Legislative Report - 2/10/2011

Now that the Legislature has been in session for over a month, there have been about 200 bills introduced. Since the deadline for submitting bills is February 24, there will probably be hundreds more submitted. Since we can’t keep track of the details of all the bills that are introduced, many of which will not even be voted out of committee, we rely on our colleagues in other committees to evaluate, modify and recommend the bills in their purview, while we concentrate on legislation before our own committees. Bills that are controversial, or that have ardent opponents as well as supporters, will be debated on the House floor before they are voted on.

On the Natural Resources and Energy committee we have been working primarily on H.56, the Vermont Energy Bill of 2011. This bill addresses four major elements of Vermont’s energy policy: 1) the SPEED program and Renewable Portfolio Standard, 2) the Standard Offer Program, 3) the Net-Metering program, and 4) the funding mechanisms for encouraging renewable energy resources.

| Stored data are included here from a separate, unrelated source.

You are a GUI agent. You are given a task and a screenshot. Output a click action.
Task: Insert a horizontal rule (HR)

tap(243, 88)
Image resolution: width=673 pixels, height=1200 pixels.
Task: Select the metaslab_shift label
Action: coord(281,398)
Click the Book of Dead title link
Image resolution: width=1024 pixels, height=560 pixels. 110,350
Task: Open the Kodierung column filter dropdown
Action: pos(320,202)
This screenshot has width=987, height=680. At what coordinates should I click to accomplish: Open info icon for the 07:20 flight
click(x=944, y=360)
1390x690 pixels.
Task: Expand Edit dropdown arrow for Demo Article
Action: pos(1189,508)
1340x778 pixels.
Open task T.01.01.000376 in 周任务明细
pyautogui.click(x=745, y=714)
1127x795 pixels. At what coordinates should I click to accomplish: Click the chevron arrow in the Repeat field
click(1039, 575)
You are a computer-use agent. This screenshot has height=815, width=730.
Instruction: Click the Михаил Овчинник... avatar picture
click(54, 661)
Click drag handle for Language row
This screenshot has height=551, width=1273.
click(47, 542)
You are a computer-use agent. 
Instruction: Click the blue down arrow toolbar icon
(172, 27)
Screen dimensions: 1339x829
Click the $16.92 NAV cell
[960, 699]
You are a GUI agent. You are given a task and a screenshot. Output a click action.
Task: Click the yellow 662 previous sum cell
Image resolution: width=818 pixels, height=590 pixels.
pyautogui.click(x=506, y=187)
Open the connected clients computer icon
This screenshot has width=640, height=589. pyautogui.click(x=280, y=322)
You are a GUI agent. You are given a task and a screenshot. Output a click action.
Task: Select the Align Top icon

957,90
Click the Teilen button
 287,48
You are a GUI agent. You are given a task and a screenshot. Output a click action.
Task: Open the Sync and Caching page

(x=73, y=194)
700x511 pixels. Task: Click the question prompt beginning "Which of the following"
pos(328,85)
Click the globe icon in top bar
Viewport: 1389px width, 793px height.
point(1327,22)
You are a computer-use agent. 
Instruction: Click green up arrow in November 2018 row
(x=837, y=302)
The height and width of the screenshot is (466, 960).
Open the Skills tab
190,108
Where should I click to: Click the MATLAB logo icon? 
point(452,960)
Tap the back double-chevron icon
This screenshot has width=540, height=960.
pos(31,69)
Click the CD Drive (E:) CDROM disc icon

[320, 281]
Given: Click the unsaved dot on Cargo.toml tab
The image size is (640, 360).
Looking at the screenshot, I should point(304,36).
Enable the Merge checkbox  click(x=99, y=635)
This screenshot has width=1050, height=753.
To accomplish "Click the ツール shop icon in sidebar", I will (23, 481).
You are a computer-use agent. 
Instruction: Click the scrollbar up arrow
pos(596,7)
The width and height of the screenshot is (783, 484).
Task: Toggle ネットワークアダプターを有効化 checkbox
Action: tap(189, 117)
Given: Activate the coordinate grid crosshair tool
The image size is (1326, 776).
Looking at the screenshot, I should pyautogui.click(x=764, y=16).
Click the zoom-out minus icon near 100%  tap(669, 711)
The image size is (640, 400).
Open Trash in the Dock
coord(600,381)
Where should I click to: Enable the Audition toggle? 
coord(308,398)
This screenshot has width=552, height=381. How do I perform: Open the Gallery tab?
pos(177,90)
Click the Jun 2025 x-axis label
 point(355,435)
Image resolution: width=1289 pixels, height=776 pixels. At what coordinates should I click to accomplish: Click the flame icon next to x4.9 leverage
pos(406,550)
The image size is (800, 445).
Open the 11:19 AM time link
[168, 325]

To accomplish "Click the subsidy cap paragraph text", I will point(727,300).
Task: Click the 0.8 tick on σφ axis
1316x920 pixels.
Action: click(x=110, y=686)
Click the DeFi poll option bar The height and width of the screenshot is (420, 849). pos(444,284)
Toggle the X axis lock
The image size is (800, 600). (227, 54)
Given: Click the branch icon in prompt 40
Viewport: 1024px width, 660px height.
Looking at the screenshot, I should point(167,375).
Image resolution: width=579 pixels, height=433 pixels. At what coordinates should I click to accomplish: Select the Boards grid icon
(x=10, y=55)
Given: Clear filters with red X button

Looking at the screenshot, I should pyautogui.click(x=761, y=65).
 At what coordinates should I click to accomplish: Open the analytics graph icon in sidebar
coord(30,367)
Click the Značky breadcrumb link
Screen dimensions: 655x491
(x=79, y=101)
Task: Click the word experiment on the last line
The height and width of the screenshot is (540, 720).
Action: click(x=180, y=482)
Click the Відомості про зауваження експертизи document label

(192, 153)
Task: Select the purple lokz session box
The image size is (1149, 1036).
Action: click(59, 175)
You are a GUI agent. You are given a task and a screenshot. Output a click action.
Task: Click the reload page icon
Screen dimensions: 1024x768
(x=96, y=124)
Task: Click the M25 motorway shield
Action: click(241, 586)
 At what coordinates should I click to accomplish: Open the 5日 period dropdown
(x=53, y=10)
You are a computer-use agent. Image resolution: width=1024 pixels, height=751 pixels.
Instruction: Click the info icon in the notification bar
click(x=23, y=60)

SPEED stands for Sustainably Priced Energy Enterprise Development. It sets the goals for the percentage of Vermont’s electrical energy production from renewable resources, such as efficiency improvements, wind, hydro, solar, farm methane and biomass, as well as limiting the impact on consumer prices as we transition to those technologies. In 2004 the SPEED program called for 20% of Vermont’s power needs to be met by qualified renewable energy resources. H.56 seeks to increase this goal to 33% from in-state production alone by 2021. The intent is to generate jobs in Vermont as well as to supply us with clean energy.

The Standard Offer program guarantees certain rates that utilities can charge for the power generated from in-state renewable energy plants of 2.2 megawatts (2.2 MW) or less that constitute qualifying small-power production facilities. For example, the new solar farm in Ferrisburgh produces 1 MW of power output. In addition, the standard offer limits the cost increases for ratepayers, i.e. consumers, to 1% per year (down from the 2% limit set in the current standard offer program), and the Public Service Board is authorized to allocate the percentage distribution of different types of renewable energy under the standard offer. The current standard offer limits qualifying projects statewide to 50 MW total to ensure that electric rate increases do not exceed the 2% limit.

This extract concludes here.